#### Records shown ####

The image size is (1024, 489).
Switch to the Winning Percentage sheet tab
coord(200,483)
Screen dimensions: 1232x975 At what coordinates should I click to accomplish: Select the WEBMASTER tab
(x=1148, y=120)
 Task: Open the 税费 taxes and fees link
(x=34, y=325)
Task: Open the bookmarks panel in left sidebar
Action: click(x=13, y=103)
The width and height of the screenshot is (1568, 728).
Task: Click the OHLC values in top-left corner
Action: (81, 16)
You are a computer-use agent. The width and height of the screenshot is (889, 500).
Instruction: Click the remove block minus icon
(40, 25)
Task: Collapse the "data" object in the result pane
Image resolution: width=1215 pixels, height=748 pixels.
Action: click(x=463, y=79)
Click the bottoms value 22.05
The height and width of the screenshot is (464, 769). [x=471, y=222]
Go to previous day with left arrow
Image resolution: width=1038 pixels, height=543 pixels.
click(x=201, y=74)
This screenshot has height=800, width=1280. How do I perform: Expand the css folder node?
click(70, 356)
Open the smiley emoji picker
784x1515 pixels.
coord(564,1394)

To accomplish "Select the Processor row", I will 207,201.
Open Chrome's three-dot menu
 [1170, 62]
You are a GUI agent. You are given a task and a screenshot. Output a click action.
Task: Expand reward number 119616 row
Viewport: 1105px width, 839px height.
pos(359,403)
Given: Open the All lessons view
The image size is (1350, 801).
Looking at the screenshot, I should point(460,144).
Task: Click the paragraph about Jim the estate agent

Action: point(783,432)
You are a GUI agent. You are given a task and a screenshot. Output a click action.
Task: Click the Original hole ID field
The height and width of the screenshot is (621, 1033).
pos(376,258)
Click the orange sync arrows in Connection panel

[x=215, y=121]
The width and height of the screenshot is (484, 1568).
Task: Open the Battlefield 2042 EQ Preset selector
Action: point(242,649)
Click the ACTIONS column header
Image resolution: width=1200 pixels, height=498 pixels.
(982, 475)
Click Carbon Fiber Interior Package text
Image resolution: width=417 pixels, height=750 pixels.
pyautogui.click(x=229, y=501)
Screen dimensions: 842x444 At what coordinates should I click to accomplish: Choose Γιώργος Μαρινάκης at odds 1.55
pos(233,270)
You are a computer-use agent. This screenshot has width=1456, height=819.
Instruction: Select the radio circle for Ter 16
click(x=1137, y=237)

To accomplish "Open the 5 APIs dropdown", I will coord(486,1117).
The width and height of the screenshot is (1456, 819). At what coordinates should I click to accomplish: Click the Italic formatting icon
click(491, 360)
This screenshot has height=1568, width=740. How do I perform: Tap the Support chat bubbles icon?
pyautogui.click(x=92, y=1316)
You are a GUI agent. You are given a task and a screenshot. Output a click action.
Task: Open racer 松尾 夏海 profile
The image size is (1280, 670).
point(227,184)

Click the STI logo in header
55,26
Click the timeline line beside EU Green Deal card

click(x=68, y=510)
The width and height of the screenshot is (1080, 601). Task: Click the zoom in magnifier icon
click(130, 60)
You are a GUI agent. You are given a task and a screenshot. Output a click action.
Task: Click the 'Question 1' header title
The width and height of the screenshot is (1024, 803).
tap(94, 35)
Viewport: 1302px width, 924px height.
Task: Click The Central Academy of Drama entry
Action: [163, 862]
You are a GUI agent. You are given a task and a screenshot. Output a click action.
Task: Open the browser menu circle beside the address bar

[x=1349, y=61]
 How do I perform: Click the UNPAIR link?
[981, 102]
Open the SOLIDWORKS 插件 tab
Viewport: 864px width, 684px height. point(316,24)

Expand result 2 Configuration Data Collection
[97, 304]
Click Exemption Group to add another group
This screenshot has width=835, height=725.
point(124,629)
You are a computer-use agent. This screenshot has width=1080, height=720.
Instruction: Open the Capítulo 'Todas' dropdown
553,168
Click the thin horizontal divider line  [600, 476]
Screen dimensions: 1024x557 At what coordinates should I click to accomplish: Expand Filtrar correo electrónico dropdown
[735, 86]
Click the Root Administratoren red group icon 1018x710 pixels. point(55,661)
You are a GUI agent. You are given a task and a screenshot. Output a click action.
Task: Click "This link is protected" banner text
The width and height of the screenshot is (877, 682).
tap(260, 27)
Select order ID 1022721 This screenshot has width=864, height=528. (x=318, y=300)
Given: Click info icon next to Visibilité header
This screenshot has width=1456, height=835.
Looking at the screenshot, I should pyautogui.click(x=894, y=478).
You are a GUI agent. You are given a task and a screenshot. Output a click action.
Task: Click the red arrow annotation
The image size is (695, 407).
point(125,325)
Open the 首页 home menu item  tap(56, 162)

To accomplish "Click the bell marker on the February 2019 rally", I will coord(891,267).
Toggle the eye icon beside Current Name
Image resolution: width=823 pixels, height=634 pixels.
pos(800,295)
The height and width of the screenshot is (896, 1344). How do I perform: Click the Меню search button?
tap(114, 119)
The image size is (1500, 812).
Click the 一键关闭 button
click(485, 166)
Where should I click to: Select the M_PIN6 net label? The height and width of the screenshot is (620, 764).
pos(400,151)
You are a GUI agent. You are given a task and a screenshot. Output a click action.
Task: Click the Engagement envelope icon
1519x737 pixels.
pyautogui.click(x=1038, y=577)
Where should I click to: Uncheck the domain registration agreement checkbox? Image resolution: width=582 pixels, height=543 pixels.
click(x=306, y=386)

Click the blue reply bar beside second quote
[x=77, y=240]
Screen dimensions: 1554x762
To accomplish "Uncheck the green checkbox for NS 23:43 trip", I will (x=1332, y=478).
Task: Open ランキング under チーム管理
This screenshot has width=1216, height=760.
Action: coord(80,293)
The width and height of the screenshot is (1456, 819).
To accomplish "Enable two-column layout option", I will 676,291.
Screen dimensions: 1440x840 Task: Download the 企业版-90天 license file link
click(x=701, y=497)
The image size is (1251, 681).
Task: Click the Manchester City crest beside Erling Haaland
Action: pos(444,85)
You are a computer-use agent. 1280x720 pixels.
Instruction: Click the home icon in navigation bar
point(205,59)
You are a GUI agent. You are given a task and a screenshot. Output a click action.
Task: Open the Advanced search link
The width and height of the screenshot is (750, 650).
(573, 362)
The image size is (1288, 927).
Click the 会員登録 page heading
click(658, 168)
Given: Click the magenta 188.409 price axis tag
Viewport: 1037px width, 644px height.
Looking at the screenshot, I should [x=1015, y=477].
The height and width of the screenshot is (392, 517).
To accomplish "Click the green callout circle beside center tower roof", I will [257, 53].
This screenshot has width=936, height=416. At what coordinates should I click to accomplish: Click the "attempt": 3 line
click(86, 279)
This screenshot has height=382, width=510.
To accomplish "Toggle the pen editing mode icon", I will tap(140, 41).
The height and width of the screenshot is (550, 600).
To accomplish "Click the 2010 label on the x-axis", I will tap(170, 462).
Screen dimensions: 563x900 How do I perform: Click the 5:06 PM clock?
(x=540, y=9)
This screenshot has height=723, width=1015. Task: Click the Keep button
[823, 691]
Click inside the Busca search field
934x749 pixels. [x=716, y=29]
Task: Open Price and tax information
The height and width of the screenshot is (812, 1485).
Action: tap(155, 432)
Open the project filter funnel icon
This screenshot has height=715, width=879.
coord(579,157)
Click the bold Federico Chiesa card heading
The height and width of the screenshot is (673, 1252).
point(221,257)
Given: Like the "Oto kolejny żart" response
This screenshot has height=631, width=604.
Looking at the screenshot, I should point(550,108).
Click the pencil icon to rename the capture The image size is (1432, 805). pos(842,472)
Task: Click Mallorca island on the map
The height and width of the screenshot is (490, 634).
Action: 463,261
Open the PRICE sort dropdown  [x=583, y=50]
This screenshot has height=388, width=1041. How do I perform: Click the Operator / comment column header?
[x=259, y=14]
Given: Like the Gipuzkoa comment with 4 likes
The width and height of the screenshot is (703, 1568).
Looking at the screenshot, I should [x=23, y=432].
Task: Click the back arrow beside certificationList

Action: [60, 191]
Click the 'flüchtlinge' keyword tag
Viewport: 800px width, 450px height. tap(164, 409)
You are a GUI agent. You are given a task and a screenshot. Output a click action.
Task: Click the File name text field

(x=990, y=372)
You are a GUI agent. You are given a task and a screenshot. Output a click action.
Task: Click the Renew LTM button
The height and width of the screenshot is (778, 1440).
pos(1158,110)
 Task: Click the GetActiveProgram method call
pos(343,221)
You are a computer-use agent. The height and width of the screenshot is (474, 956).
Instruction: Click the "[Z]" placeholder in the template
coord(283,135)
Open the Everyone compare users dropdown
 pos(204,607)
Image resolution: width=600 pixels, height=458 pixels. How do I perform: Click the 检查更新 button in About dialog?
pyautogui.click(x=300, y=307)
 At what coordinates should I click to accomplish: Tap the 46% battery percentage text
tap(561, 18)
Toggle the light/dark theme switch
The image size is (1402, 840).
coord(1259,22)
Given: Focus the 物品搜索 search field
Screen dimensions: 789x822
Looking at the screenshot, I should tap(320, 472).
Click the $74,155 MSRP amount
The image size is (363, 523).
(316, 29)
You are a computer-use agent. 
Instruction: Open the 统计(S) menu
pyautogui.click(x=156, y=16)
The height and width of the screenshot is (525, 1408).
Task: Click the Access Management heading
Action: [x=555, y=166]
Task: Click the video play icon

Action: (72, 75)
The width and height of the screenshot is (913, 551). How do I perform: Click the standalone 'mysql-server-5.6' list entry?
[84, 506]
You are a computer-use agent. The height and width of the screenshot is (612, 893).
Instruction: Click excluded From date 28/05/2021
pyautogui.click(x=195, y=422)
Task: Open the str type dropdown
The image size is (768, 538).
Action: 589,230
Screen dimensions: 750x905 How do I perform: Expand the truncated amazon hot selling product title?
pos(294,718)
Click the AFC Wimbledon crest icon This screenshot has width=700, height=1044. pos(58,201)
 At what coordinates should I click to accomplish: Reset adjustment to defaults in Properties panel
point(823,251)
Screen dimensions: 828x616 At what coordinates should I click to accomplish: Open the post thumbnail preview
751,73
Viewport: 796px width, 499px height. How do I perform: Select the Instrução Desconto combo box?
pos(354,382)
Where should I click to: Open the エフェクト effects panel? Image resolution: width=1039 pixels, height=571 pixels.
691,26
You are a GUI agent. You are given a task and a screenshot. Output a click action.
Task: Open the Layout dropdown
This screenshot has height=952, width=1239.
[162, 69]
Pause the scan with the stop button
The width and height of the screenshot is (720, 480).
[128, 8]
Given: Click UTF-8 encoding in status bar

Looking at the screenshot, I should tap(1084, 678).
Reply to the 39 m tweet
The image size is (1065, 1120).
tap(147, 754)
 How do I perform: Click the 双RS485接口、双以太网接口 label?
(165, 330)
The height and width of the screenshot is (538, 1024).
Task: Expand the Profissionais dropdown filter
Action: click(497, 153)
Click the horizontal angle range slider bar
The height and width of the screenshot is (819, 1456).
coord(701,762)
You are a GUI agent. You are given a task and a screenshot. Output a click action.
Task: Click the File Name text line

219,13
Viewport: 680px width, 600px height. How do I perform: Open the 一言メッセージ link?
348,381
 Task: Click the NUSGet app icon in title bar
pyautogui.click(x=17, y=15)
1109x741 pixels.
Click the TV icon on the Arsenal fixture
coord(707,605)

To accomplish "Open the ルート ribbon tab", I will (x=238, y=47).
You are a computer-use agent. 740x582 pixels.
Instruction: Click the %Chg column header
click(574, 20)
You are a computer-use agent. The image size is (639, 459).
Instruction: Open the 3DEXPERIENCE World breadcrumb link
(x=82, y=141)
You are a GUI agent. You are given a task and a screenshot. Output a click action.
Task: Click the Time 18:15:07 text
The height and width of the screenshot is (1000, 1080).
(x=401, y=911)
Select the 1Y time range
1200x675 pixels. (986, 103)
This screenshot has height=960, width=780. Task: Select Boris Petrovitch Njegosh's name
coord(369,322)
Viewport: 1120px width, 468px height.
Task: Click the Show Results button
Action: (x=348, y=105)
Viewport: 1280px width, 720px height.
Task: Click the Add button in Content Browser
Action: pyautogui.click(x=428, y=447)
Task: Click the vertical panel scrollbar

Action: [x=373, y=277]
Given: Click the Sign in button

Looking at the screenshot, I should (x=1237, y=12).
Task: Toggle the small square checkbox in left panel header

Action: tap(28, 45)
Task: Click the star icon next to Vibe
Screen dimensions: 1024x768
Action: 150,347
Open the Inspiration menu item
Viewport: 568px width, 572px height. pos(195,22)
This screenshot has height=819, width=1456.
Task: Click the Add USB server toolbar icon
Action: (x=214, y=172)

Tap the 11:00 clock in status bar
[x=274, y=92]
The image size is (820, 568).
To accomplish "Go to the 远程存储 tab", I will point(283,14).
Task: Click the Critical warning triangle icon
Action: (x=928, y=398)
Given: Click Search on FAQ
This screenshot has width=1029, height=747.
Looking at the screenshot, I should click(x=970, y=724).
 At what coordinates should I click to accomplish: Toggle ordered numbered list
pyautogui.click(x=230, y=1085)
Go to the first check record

####

▶ Task requirements: Which lines in the records above hold the string "next"? Copy each of them.

▶ Reply to the task:
Given: Click info icon next to Visibilité header
Task: Click the star icon next to Vibe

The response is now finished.